| TRECHO SELECIONADO |
----------

“Caracas sem água”, por Gabriel García Márquez, em comparação com São Paulo

seca em SãoPaulo

Por Edison Brito

Lendo o livro de artigos de Gabriel Garcia Márquez, intitulado  “Da Europa e da América – Obra Jornalística 3”, me deparei com um que tem muito a ver com a atual crise hídrica de São Paulo

Escrito em 6 junho de 1958 ele descreve os acontecimentos de uma  cidade que ficou simplesmente sem água.

Então, em vez de um exercício futurístico,  convido-os a se defrontarem com uma realidade “passadística”.

Eis alguns trechos do artigo.

“6 de junho de 1958: Caracas sem água.

Depois de escutar o boletim radiofônico das sete da manhã, Samuel Burkart… foi ao armazém da esquina comprar água mineral para se barbear . Caracas parecia uma cidade fantasma.

----------

| DADOS COLETADOS |
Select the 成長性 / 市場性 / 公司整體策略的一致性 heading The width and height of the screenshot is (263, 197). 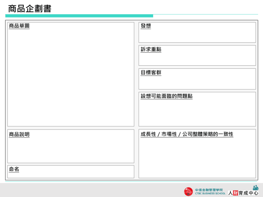pyautogui.click(x=187, y=134)
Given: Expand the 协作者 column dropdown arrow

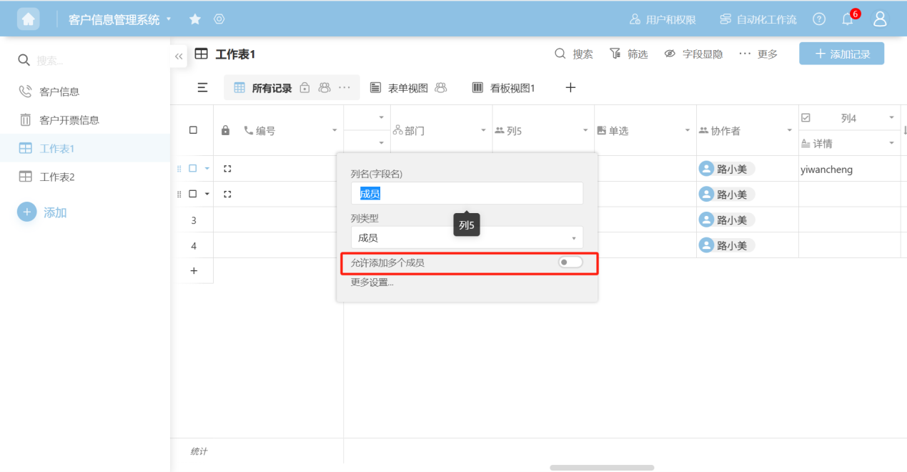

----------

| EXERCÍCIO PROPOSTO |
Troque "cidade" por "metrópole" e copie o trecho começando em "Escrito em 6" e indo até "Caracas sem água.". A listagem não tem relação com o trecho.

| RESULTADO |
Escrito em 6 junho de 1958 ele descreve os acontecimentos de uma  metrópole que ficou simplesmente sem água.

Então, em vez de um exercício futurístico,  convido-os a se defrontarem com uma realidade “passadística”.

Eis alguns trechos do artigo.

“6 de junho de 1958: Caracas sem água.